Marian Sutro isn’t based on any particular historical agent, but her experience rings true with that of many sent into the field in the mid-war years. She neither falls nor is she pushed into that boggy field. Sniffed out for her fluency in French and English and familiarity with both their terrains, Mawer sketches with admirable subtlety why it is that she’s worth her salt. But is war the making or breaking of her? An outspoken twenty year-old becomes less and less certain of who she is, of what she wants. In some ways her service comes at the wrong time, in other respects perfectly in tandem with her burgeoning maturity. For years she has harboured a crush on a Frenchman named Clèment, now eagerly sought in England for his scientific expertise; it’s thought he has the ingredients to create the perfect ‘A’ Bomb.
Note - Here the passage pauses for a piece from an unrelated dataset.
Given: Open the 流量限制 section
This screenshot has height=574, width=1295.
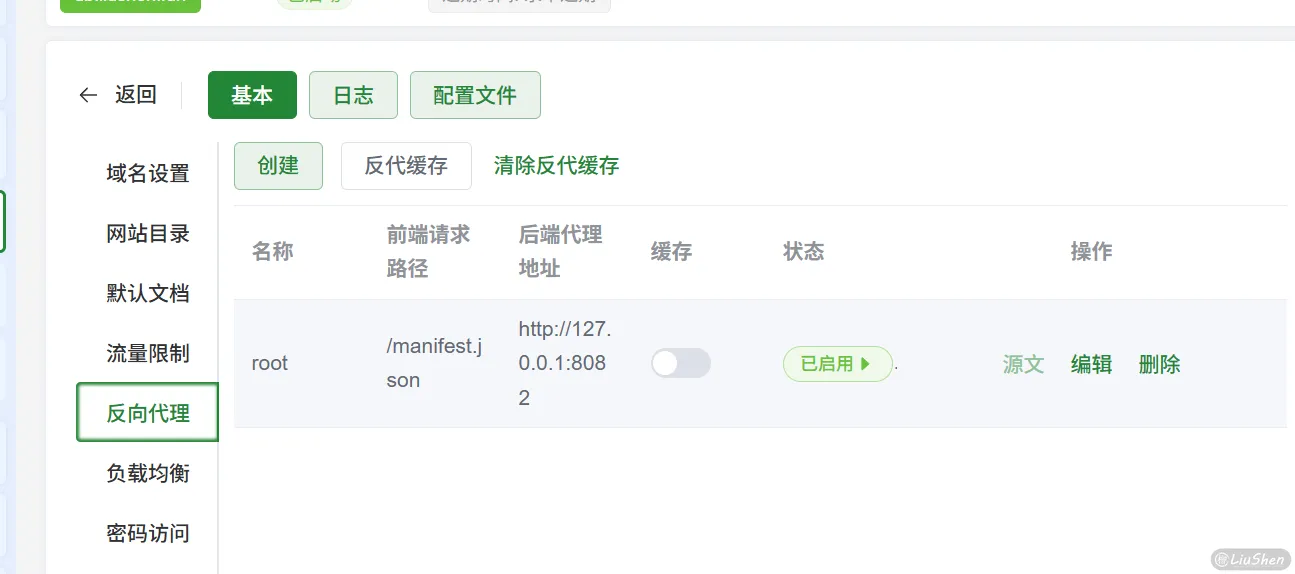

Mawer persists in drawing a rather hackneyed comparison between Marian as Alice, her first nom de guerre, and Alice in Wonderland. As a civilian Marian, suitably enough, lives in Oxford. She walks along the banks of the Cherwell just before falling into the wonderland of SOE life and tells a fellow agent, quite coldly, that she wants to lose her virginity before leaving for France. The situation is later reversed in a brilliantly strung-out tension as Alice experiences love, or something approaching it, impinging upon duty, but not quite in the manner the reader anticipates. Emotion is never certainty, but by comparison with the oddities of duty – the constant peering over the shoulder, the dead-drops, the struggle to bring to fruition a plan with outcome unknown – it feels real, and is the more fathomable for it.
Life becomes so knotty and timescales so unclear amid the escalating drama that it is increasingly difficult to stand aloof from Marian’s story; in a metaphor Mawer would relish, one tumbles after her down the rabbit hole. Gripping and moving in equal measure, his story, Marian’s story, is unforgettable.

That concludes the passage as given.